The community member is asking about implementing a BM25 retriever from an existing ChromadbVectorStore object for advanced RAG retrieval, or how to get a docstore object from an existing ChromadbVectorStore or retrieve all nodes from it. Another community member suggests that the list of all existing nodes can be retrieved from the ChromaVectorStore object using chrome_vector_store.client.get().documents.
The community member then mentions having a large ChromaDB file (163GB) and that creating a new BM25 retriever from it takes a long time. The other community members suggest that this is normal due to the size of the corpus, as it tokenizes nodes one by one. They also discuss whether the corpus is persisted or if only new nodes are processed on update, which could affect the performance on subsequent runs.
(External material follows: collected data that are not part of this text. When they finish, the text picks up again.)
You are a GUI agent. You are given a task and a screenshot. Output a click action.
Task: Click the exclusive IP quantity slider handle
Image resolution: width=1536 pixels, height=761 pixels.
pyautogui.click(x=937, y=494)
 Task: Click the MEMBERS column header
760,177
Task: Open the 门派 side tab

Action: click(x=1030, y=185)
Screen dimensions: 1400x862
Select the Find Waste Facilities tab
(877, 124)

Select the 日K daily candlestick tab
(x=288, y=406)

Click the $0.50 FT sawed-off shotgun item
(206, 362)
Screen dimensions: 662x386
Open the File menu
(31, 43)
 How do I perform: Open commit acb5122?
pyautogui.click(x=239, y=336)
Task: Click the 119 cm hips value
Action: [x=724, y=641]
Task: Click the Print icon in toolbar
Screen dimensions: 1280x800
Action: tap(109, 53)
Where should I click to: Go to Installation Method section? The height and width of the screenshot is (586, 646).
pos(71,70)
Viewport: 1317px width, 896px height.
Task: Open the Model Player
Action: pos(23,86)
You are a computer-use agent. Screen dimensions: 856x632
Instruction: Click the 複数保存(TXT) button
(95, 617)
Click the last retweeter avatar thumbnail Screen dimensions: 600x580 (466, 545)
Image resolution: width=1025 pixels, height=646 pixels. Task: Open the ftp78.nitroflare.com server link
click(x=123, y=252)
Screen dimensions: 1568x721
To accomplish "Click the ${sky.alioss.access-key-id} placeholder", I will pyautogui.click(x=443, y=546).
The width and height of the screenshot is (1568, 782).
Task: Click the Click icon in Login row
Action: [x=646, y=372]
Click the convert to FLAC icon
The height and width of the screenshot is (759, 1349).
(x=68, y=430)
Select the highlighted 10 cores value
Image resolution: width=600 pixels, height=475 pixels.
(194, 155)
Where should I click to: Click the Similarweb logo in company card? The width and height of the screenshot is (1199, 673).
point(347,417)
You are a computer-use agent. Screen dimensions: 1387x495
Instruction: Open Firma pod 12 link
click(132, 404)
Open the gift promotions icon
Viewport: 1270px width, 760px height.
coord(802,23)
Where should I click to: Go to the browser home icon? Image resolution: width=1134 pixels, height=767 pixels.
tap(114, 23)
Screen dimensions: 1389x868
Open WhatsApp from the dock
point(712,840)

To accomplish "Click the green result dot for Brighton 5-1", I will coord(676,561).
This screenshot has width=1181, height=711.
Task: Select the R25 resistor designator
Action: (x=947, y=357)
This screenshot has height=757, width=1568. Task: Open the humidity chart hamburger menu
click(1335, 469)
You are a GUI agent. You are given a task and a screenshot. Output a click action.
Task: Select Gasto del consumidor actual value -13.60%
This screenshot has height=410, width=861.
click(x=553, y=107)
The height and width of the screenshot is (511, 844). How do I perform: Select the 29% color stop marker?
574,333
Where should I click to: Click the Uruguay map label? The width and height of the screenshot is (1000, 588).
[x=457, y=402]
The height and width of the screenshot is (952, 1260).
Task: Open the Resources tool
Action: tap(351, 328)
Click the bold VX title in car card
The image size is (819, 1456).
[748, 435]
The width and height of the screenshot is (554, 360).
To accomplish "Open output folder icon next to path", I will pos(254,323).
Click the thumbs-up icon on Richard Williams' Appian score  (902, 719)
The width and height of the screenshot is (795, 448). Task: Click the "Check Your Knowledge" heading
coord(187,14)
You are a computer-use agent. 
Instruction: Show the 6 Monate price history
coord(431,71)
The community members discuss a potential solution to prepare and store the BM25 retriever data to disk, so that it doesn't take as long to create the retriever the next time. However, there is no explicitly marked answer in the comments.
Hi, Is there any implementation mechanism in Llama-index to create a BM25 retriever from an already existing ChromadbVectoreStore object for advanced RAG retrieval?? Or how to get a docstore object from an existing ChromadbVectoreStore or how to retrieve all nodes from an already existing ChromadbVectoreStore ?
Thanks @Rohan. One more question, I have relatively a large crhomadb (163GB) file. I've tried to create a new BM25 retriever from that chromadb text based on your help but it takes too long to create the new retriever, is it normal due to the size of the chromadb file?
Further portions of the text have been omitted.